So just to clarify I am not due to be wed anytime soon, sorry if I lured you into this post on false pretences. I’m not even sure that getting married is for me, I’ve been asking my married friends for years what made them take the step, with answers including ‘because I love him’, ‘because that’s what you do’ and ‘for tax reasons!’ My favourite response was from a friend many years ago who said she married her husband so that they would be a team filled with love for life.
I love it when I’ve been a guest at a wedding, I love the glamour, the food, the Champagne, the entire day of emotional charge. Wedding days give us all permission to step into love. I cried at the father of the bride speech at a wedding last year and I didn’t even know the bride or groom. (I wasn’t at the wrong wedding, my boyfriend knew the happy couple.)
All the weddings I’ve been to have been so wonderful, and it makes me think if I do end up getting married I would want to create a perfect day. I would hate for it to rain on my wedding day, I really would. Sure I could talk myself into believing it would be fine if it rained, it’d be funny, we’d all bond by taking shelter, the photos would be a lasting reminder that we live in a country proud of it’s unpredictable weather. But the truth of the matter is that I’d only want it to be sunny, and I’d want the food to be perfect and the speeches would have to be funny yet poignant and everyone would definitely have to have an incredible time, it would have to be a perfect wedding day.
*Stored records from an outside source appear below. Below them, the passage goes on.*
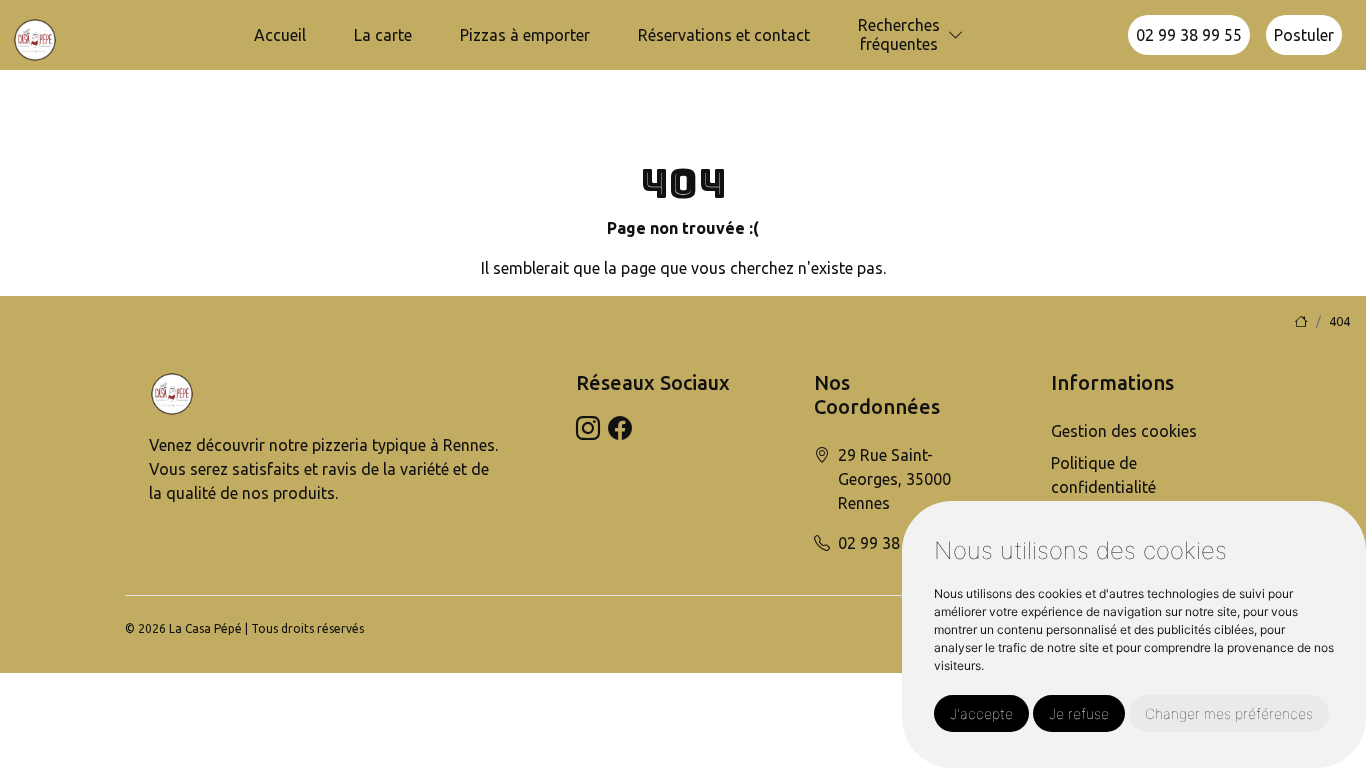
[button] (956, 35)
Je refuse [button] (1079, 713)
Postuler (1304, 35)
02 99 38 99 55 (1189, 35)
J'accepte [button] (981, 713)
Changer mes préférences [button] (1229, 713)
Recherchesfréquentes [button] (899, 34)
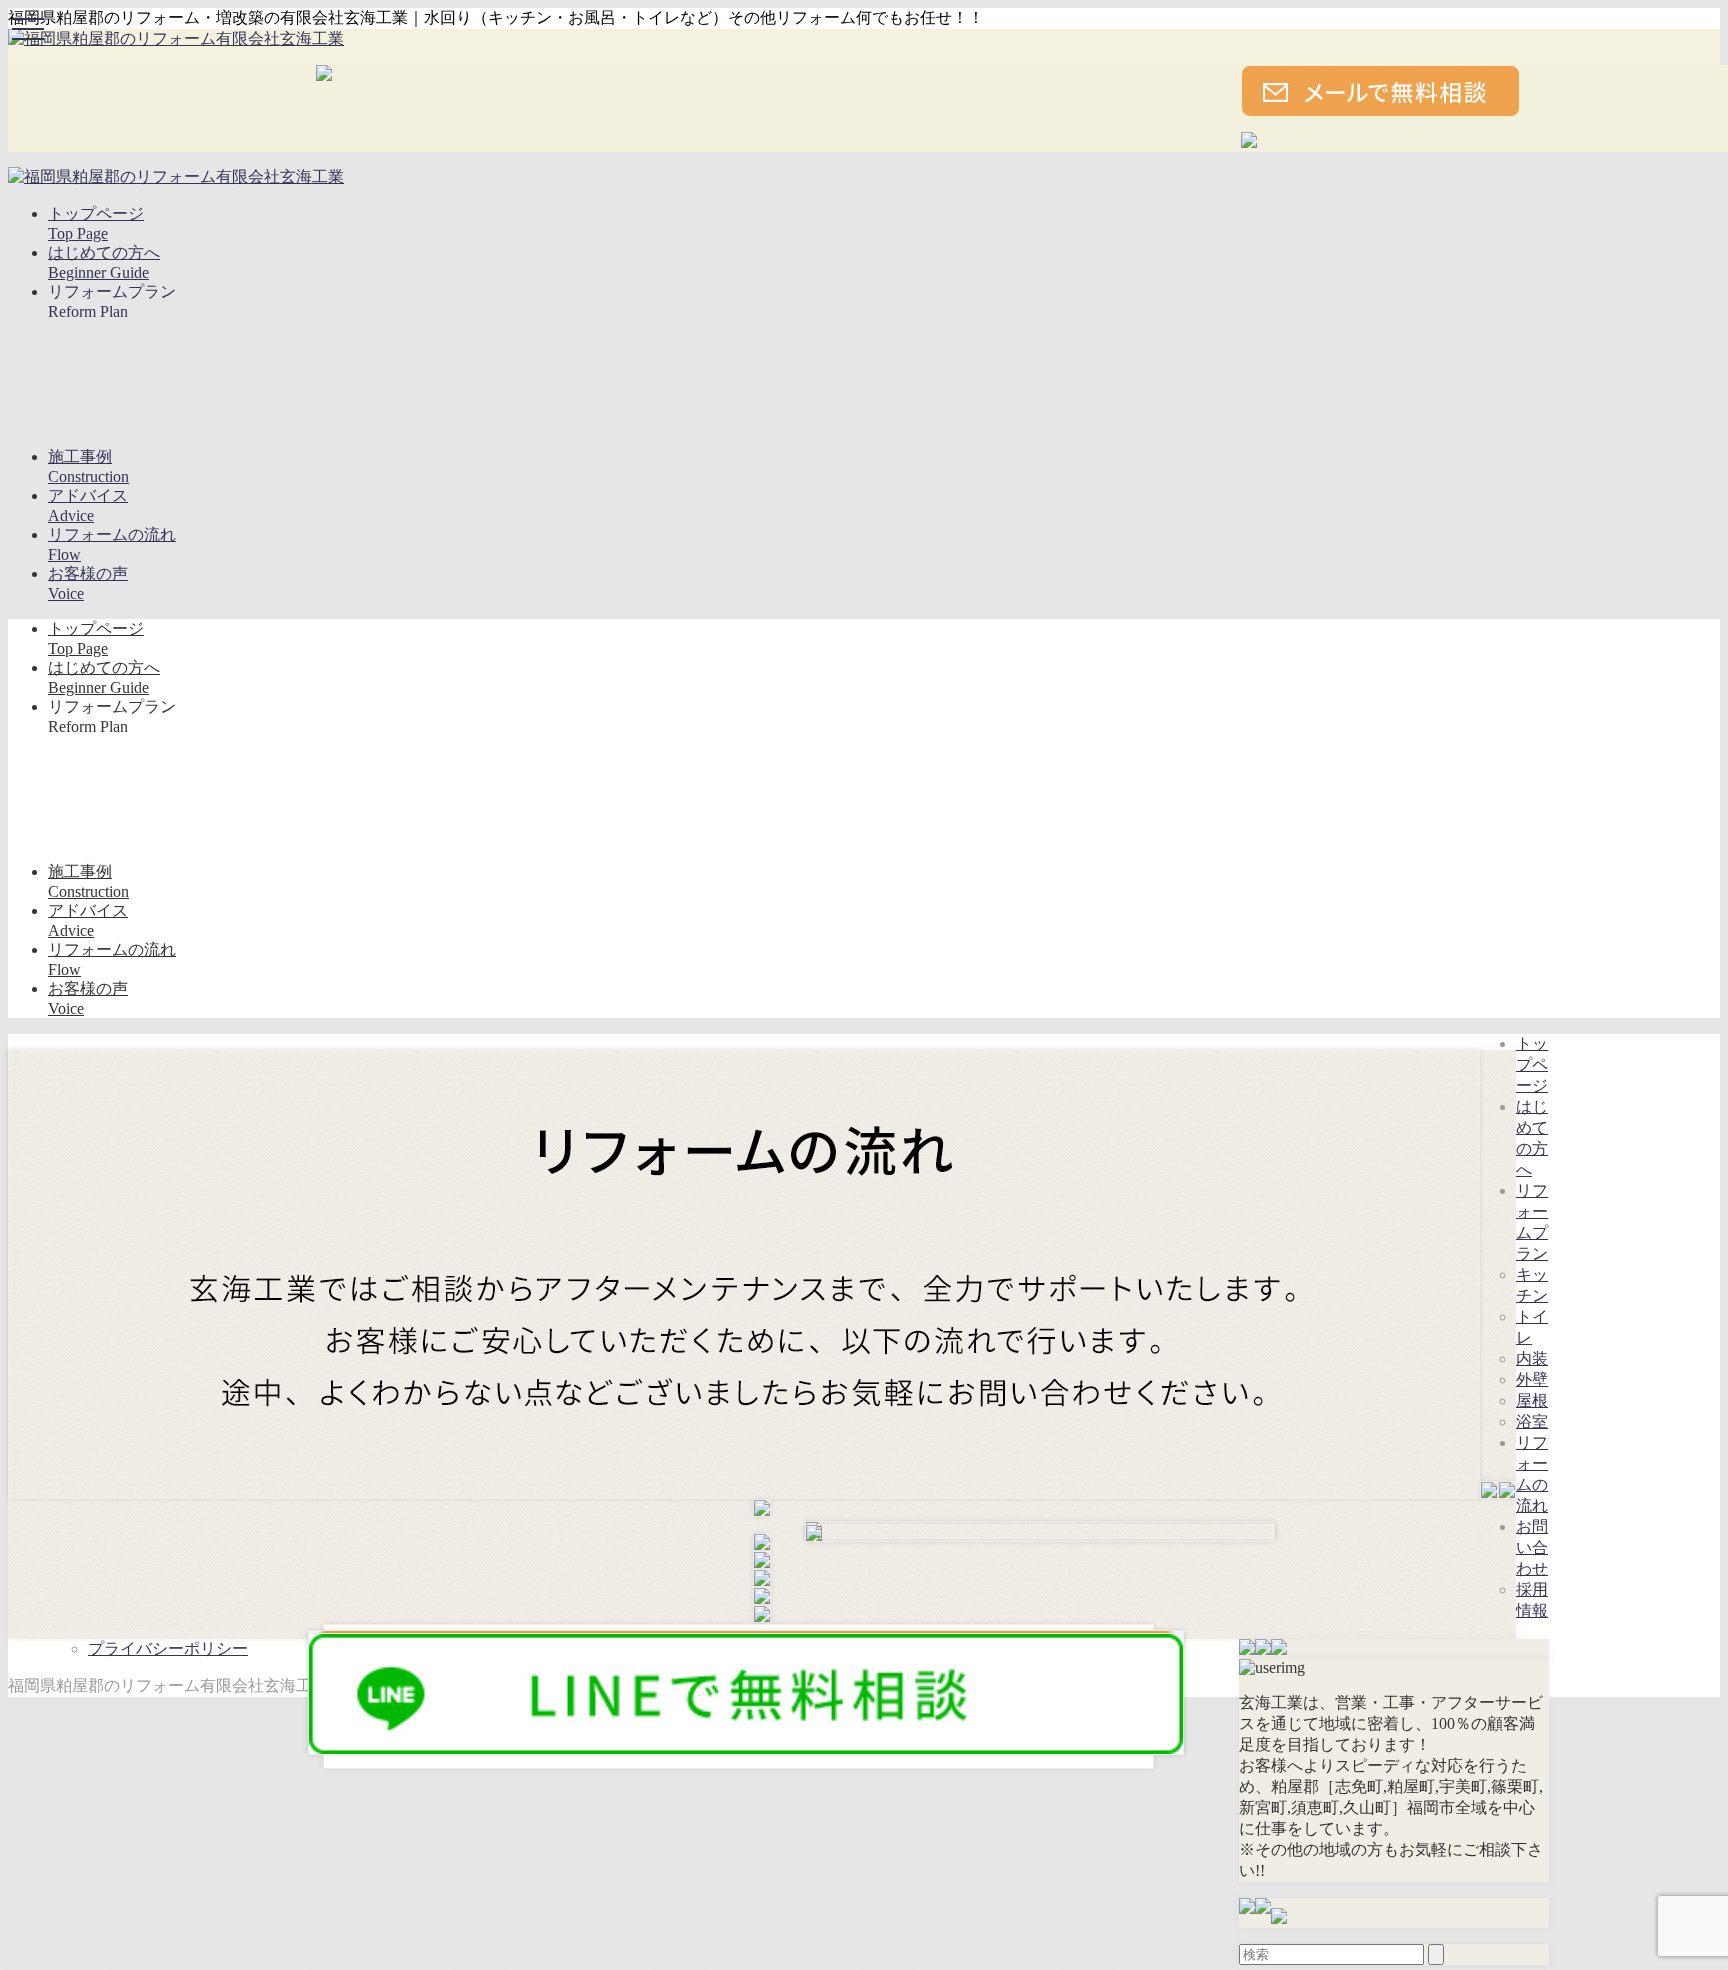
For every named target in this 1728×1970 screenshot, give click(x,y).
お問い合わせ (1532, 1547)
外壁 (1532, 1379)
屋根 (1532, 1400)
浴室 (1532, 1421)
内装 (1532, 1358)
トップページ (1532, 1064)
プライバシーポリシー (168, 1648)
But who ever said love was perfect? The lead up to wedding days are often so fraught with stress and anxiety that things won’t go right. But if a wedding day is to reflect the rest of life with another person, making it as hiccup free is far from the roller coaster that is sure to follow. As humans we’re just not wired to be perfect in any area, including love. We’re wired to try stuff, get it wrong, learn from mistakes and then go again having grown from the experience. To experience love we have to be open and vulnerable and real.
If getting married is the starting point for being a team filled with love for life surely the day itself should be an opportunity to be open and vulnerable which means going with the flow if the food is slightly wrong, and feeling relaxed and forgiving if the speeches aren’t perfect, and dancing in the rain.
Hannah, I have so much to say on this subject, I think I might write a blog post on it! I giggled at the idea of you sobbing to the father of the bride’s speech at the wrong wedding – that would have been funny, like something from a film.
I am married, as you know – but I never EVER thought I’d be a wife to someone one day. What I wanted was to live with Nige, but honestly, I don’t think it ever really crossed my mind that we’d get married. I have to say though that the day he asked was such a beautiful experience – his plan, to take me on a long bike ride out to where he and his late father had cycled when he was a child, was scuppered by a foot of snow. Instead, we walked up to Darwen Tower, across the Lancashire Moors with a flask of tea and some sandwiches. I had NO IDEA. We just frolicked and met some lovely people and drank tea and wandered back hours later, frozen but happy.
We walked back through Bold Venture Park, which is one of my favourite parks ever. Saying goodbye to the walkers we had met, we found ourselves in a kiddies’ playground, and he looked at me, said that he loved me, took my face in his hands and asked me to marry him. It was possibly the most surreal moment of my life. I said yes and we ran around the park like children who’ve just met Santa Claus. Then I confessed that I hadn’t actually heard him clearly, because his hands had been over my ears!
Anyway, fast forward 15 months and we were married in Horsham registry office – a gorgeous building. It wasn’t a seamless day – they cut my walking-down-the-aisle song really abruptly, and my nose was running, and Nige said his vows facing the Officiator rather than me. But that, as you wrote, was what was so beautiful about it – that it WAS so imperfect.
Nearly three years into marriage, I am still deeply in love with my husband. I’m used to being an Atkinson now, and for me, marriage is not ‘a piece of paper’. It’s so much more than that. We are intertwined by law as our fingers are, and it has brought me closer to my walls and my fears around intimacy. I love being Nige’s wife and I love him being my husband. I’d do it all over again in a flash, even though the first few months after being married were really hard, actually.
I think the emphasis that goes onto the wedding day can be a beautiful thing to witness and be part of, but it’s important, so so important, to look beyond the Big Day to the Big Life that waits beyond it.